Diese Woche gehen wir eine Ebene tiefer. Was wäre, wenn ein Teil
unserer "Liebe", Freundlichkeit, Empathie und unseres Mitgefühls
nicht frei aus unserem Herzen fliesst, sondern aus Angst vor
Bindungsverlust, Sicherheit und Zugehörigkeit zu verlieren. Das
ist von Aussen kaum wahrnehmbar, aber Du kannst es in Deinem
Körper spüren, wenn Du genau hinein spürst.
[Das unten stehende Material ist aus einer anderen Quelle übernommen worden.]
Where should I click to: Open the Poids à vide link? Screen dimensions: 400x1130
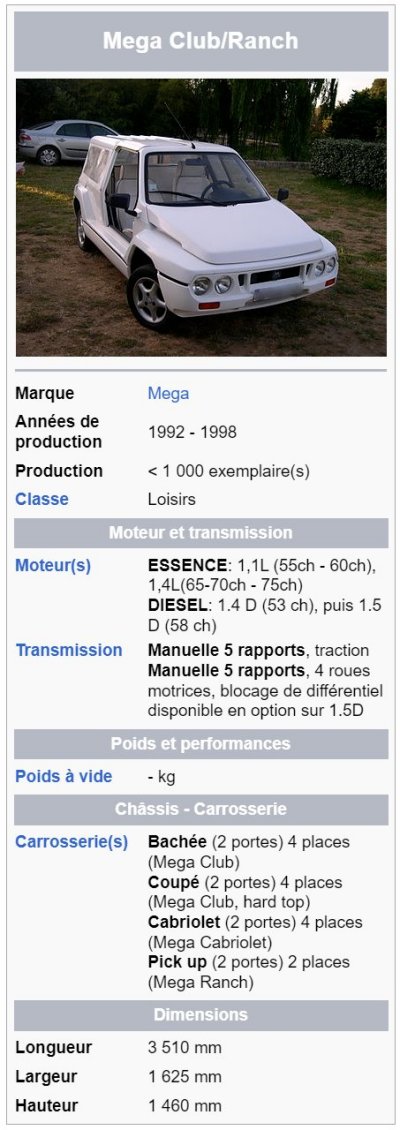pos(63,776)
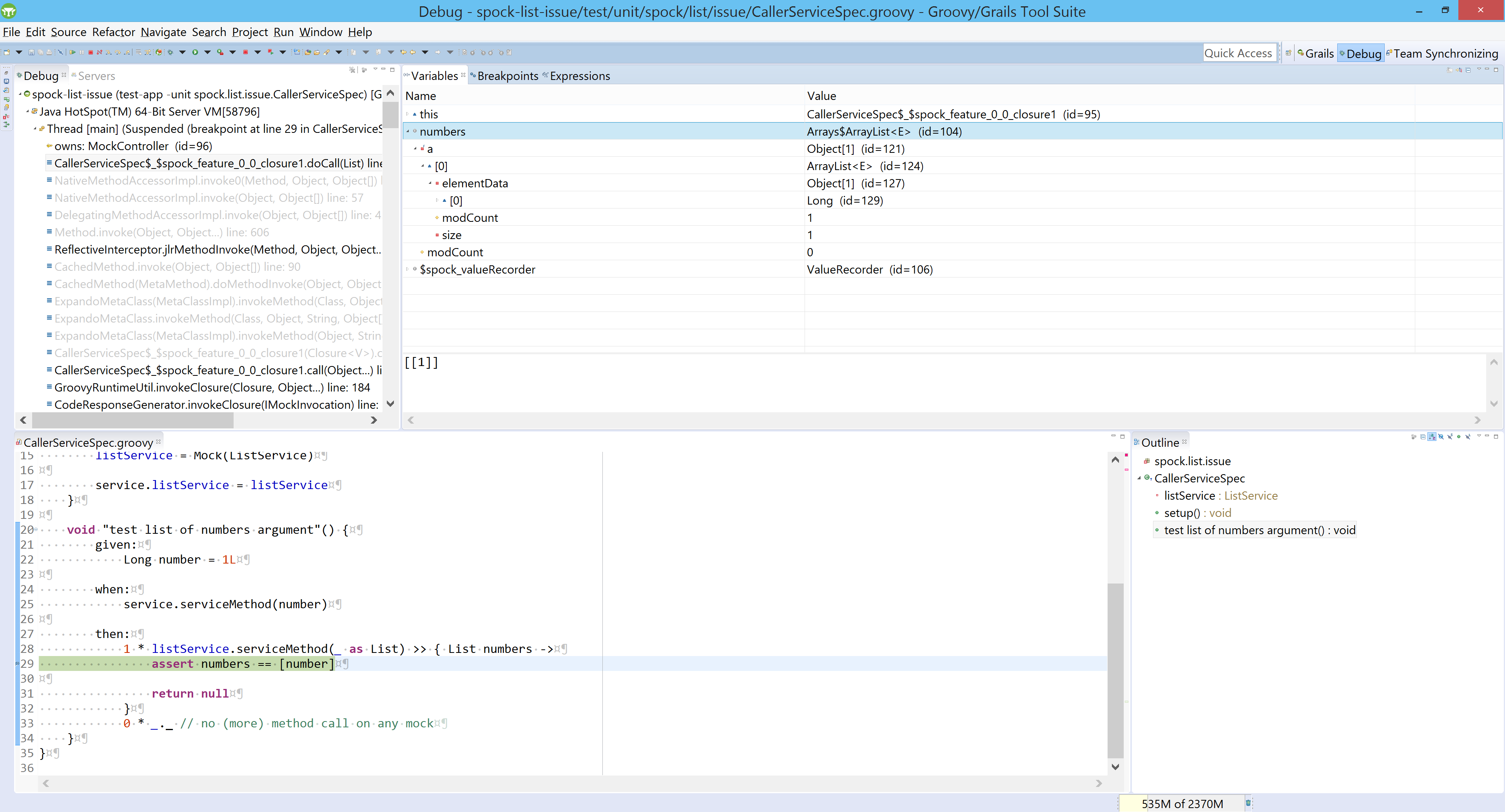Image resolution: width=1505 pixels, height=812 pixels.
Task: Open the Run button dropdown arrow
Action: coord(207,53)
Was aus dem Herzen
fliesst ist frei, kommt aus einem Überfluss in Dir, aus dem
tiefen Wissen, jedes Wesen ist kraftvoll, getragen und geliebt
und hat eine innere Führung und darauf richtest Du Deinen Fokus
aus, Du erinnerst Dein Gegenüber an die Wahrheit. Was aus Schutz
kommt fühlt sich dringlich an, eher wie "ich muss", "ich darf
nicht", "man sollte doch", Harmonie herstellen, wenn Spannung da
ist, sich Dinge schön reden, ewiges Verständnis haben, wo
manchmal ein klares Wort und eine Grenze angebracht wäre und das
viel näher an der Liebe ist, wenn es aus dem Herzen kommt.
Eine sehr intelligente und gesellschaftlich sehr anerkannte
Strategie, aber sie kostet Dich Deine wertvolle Lebenskraft und
kommt nicht aus Deiner Wahrhaftigkeit.